The CO2 powered weapon shocked a judge when Oatis Fowler admitted he was the would-be bag-snatcher.

“This must have caused extreme alarm,” said Lord Pentland.

And sentencing Fowler to five years and three months detention the judge told him: “I cannot lose sight of the fact that you willingly agreed to carry out this serious offence using a firearm which, to your victims, must have appeared to be a real gun.”

Homeless Fowler had been pushed into trying to get cash because he and his friends owed drug dealers £1000, the court heard.

Advocate depute Adrian Cottam, prosecuting, said the two women had left a nearby learning centre about 8.30 p.m. and were heading along Boblingen Way, a path through Warout Woods which is popular with cyclists and walkers.

They were looking at flowers when they became aware of someone loitering behind them, but simply continued walking.

Mr Cottam said they heard a loud voice demanding: ‘Give me what you’ve got. What’s in your bags? Hand them over’.

“Both ladies turned round and saw the accused wearing a black balaclava and holding a black pistol in his hand.

“Believing it to be a joke they exhaled as if to laugh at which time the accused stated: ‘I’m being serious ladies.’”

The court heard that the women swore at Fowwler and he threatened to shoot, standing about four feet away from them.

“Mrs Bennett and Mrs McMillan refused to hand over their bags and turned to walk away,” said Mr Cottam. “Mrs Bennett heard a loud click and thereafter a piercing pain in her right buttock.

“She turned round and began shouting at the accused,”

Fowler continued to demand the women’s bags and fired again, hitting Mrs Bennett in both thighs.

Mr Cottam described how Mrs Bennett used the carrier bag and folder she had been carrying as a shield as Fowler continued to shoot. Mrs McMillan ran to get help - chased by Fowler.

“The accused ran in the direction of Mrs McMillan shooting towards her approximately five to ten times.”

Fowler then ran towards the Glamis Centre leaving the women “visibly distressed” and Mrs Bennett bleeding from her injuries.

Later that evening, Fowler and a friend were walking along the path when they saw a police office standing by a cordoned off ‘crime scene’.

In a later text message, Fowler told the friend he had tried to take the bags from two women but claimed he had fired into the air before shooting one of them as she ran away.

The court heard that Mrs Bennett needed powerful anti-biotics to fight off the risk of infection but doctors decided to leave the pellets and let the wounds heal round them.

One wound was described as “superficial” but dangerously near a main artery.

When police finally tracked down Fowler he eventually admitted: “It was me. I had the gun.”

He said he and friends had hatched a plan to rob someone to pay off a debt. He had been wearing a grey hooded top and a balaclava.

Fowler said he became angry when the women swore at him and had shot a woman in the legs to show he wasn’t joking.

Mr Cottam said Fowler’s pistol was in good working order and tests showed that at very short range could fire pellets almost two inches into flesh.

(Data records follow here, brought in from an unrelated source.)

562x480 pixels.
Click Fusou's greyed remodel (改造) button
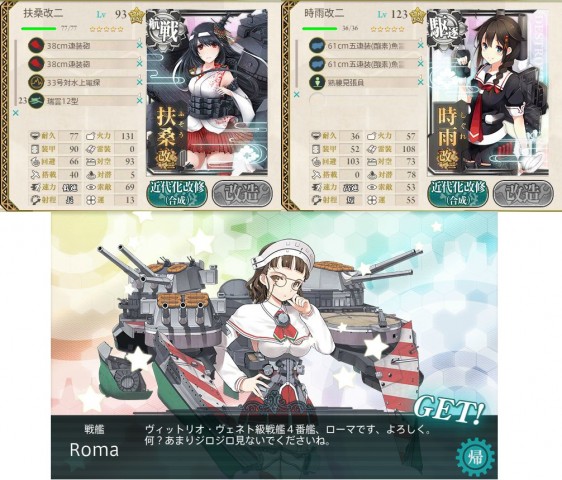tap(242, 194)
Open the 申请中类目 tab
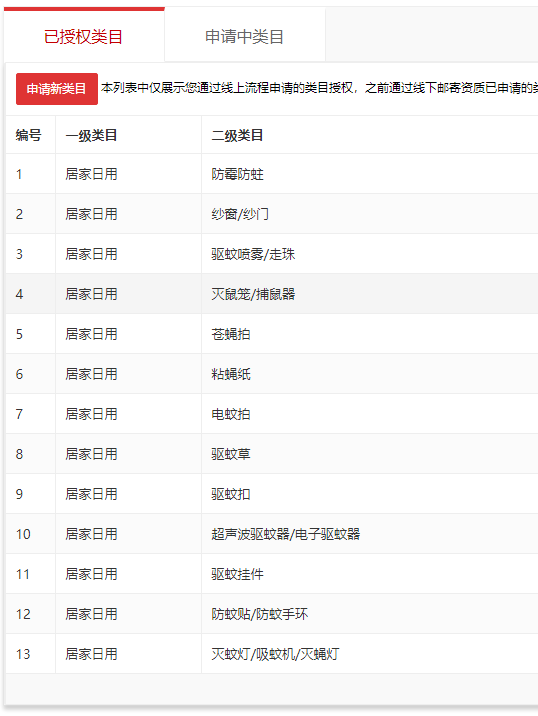 (x=244, y=37)
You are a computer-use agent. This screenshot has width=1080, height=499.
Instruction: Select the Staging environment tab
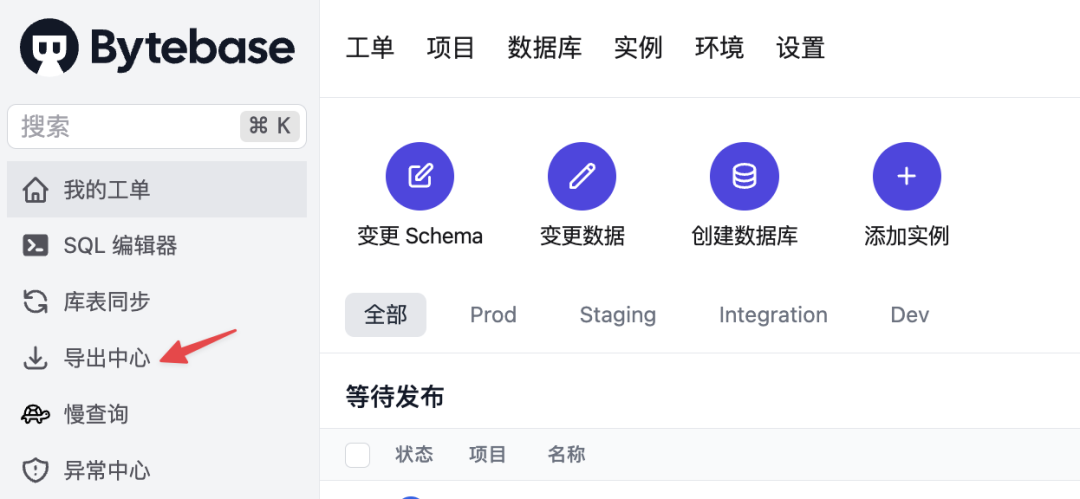tap(617, 315)
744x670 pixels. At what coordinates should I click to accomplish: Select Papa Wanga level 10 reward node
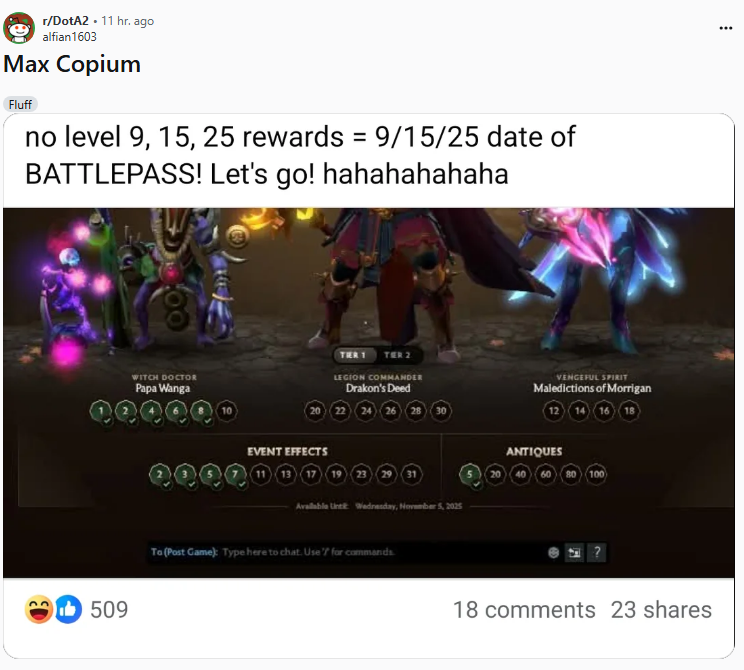click(x=227, y=411)
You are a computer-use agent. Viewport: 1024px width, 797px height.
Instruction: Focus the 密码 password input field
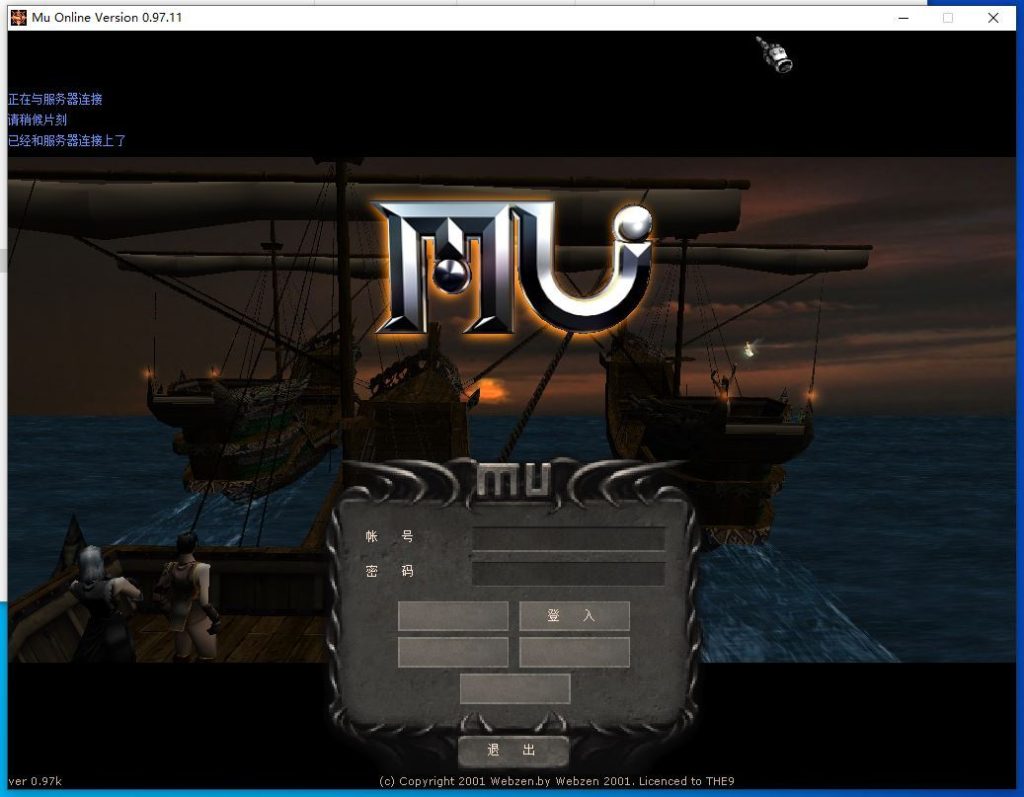pos(568,574)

Solicitor advocate Krista Johnston, defending, said the air pistol could be bought legally by anyone over 18 years old. Fowler had not intended to fire the gun and only wanted it to frighten the women.

“He is short and slim and not physically intimidating,” she added. “He is not uncaring about their feelings of fear.”

“He is a young man who can see this was a terrible crime.”

Fowler had pleaded guilty to assaulting the two women with intent to rob them on May 7.